For a southern option, why not Washington, D.C.? The presidential hooplah has died down a bit, but there's still a thrilling buzz in the streets, and you'll have a better view of the Capitol Building than you can get on C-SPAN. Across Lafayette Square from the White House, the Hay-Adams hotel has great views of the city. A 2008 Gold Lister, rooms at this former residence of politician John Hay and author Henry Adams feature carved plaster ceilings and custom Italian beds with Frette linens. As for grub, you can go global with Komi, Chef Johnny Monis's heavily reviewed Greek-Mediterranean spot, or comfort yourself with American bistro fare at Cathal Armstrong's Restaurant Eve.

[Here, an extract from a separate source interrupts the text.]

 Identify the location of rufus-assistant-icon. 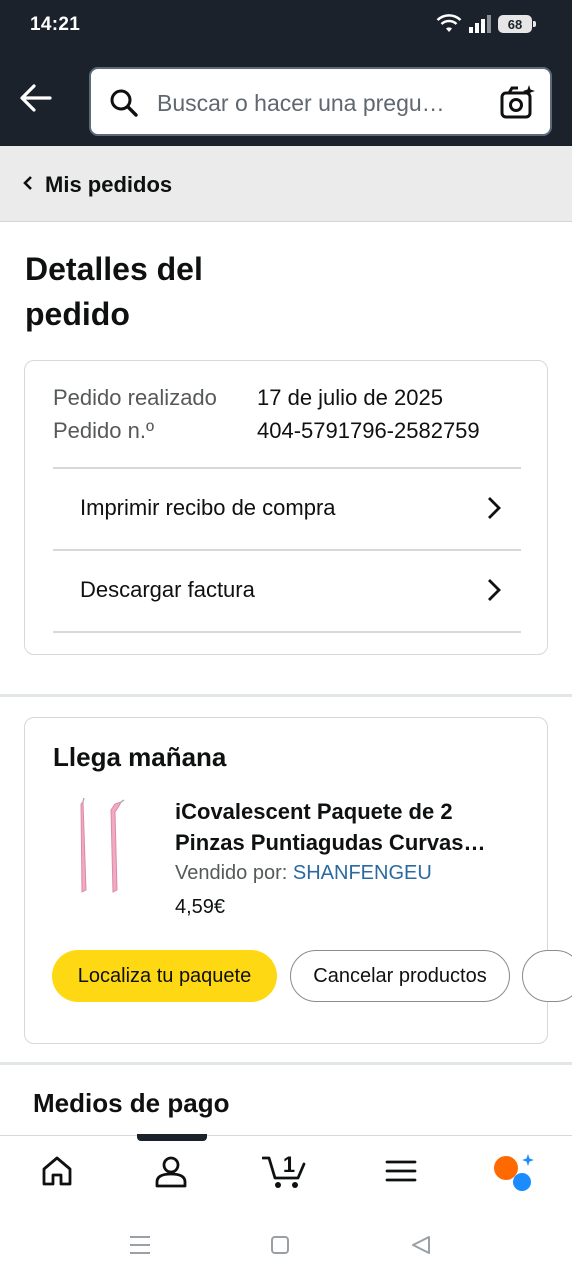
(514, 1173).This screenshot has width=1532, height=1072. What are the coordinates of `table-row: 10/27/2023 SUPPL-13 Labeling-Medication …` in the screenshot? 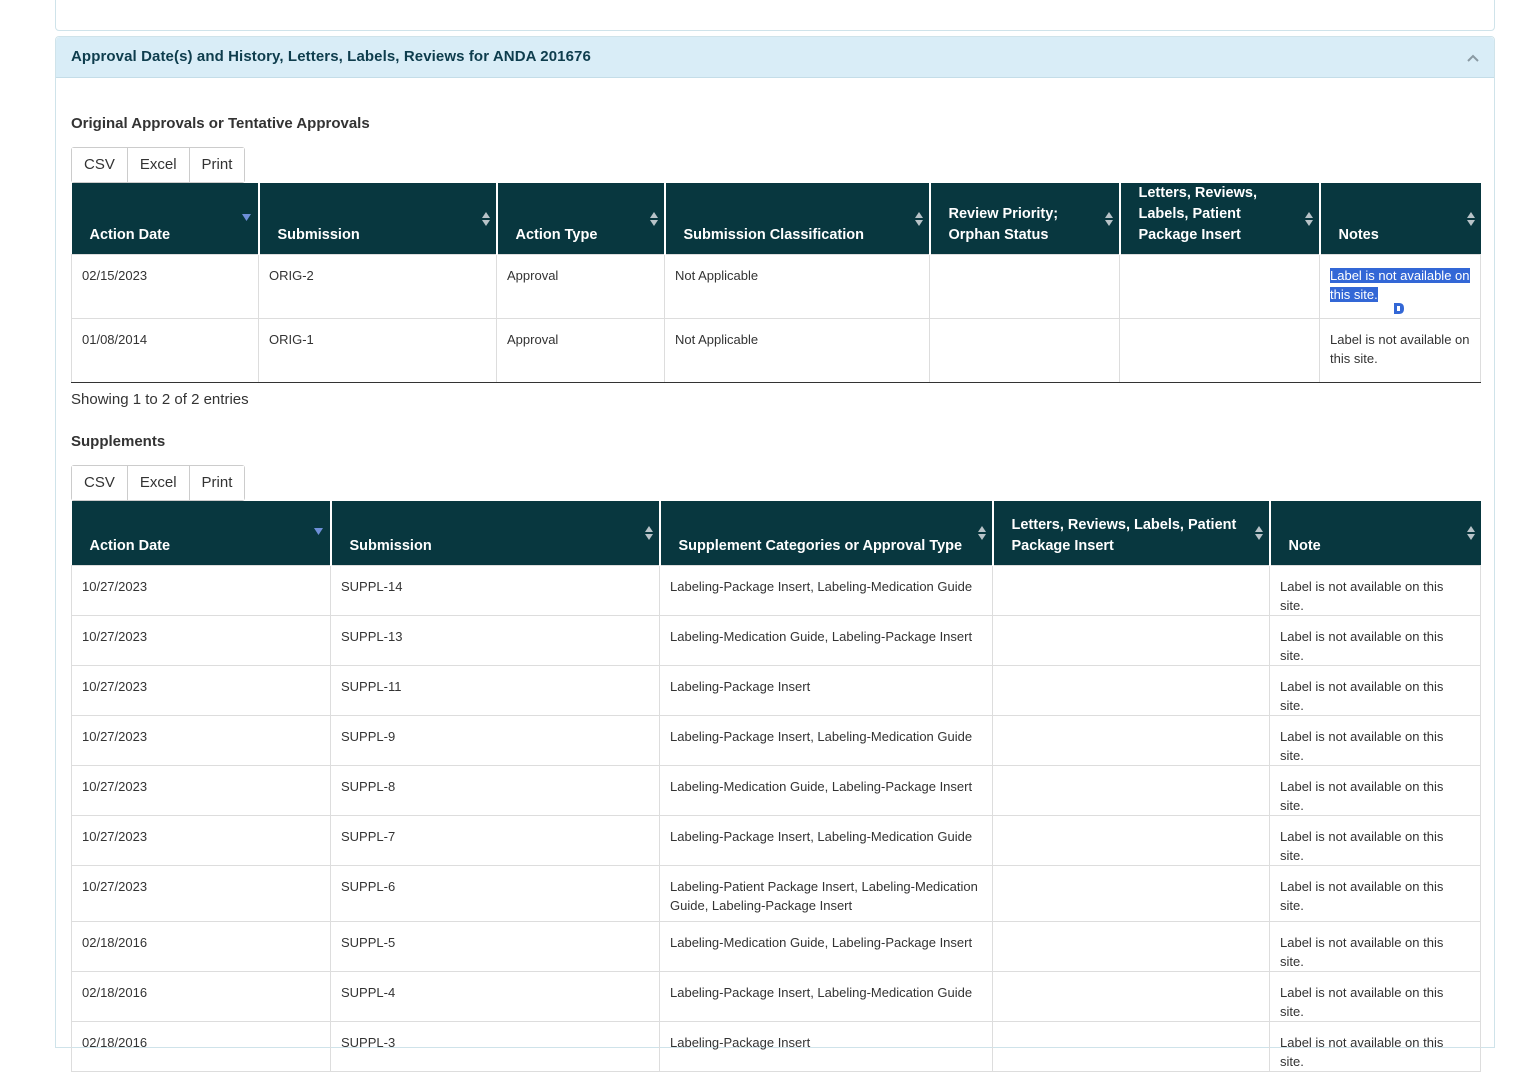 It's located at (776, 640).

Finally, you're looking for culture, you say? The Smithsonian Institution has 17 museums in Washington, including the National Museum of the American Indian and the National Air and Space Museum. Since it's so nippy, we don't recommend a road trip to the Appalachian Trail; rather, try ice skating in the sculpture garden at the National Gallery of Art.

Enjoy your time with your family, and please report back on the trip! Other questions? Just comment below.

Comments

From Providence Montreal and D.C.
are great suggestions, i would also
add The Hudson River Valley, and
The coast north of Boston, e.g. Rockport, Portsmouth, Kennebunkport for
options other than major cities.

I would reccommend you to visit Montreal in the summer. My extended family lives there and you have to be crazy to visit Montreal in winter. It is horribly cold and depressing. Its been -20c this week! They have to have a mexican or carribean vacation for two weeks just to stay from going mad!

Thanks for reading! Maybe I'm a cold-weather girl: I just returned from Montreal, and loved bundling up in the crisp, winter air. Thanks to your suggestions, though, I'm sure our reader will find a trip that suits--minus twenty or not!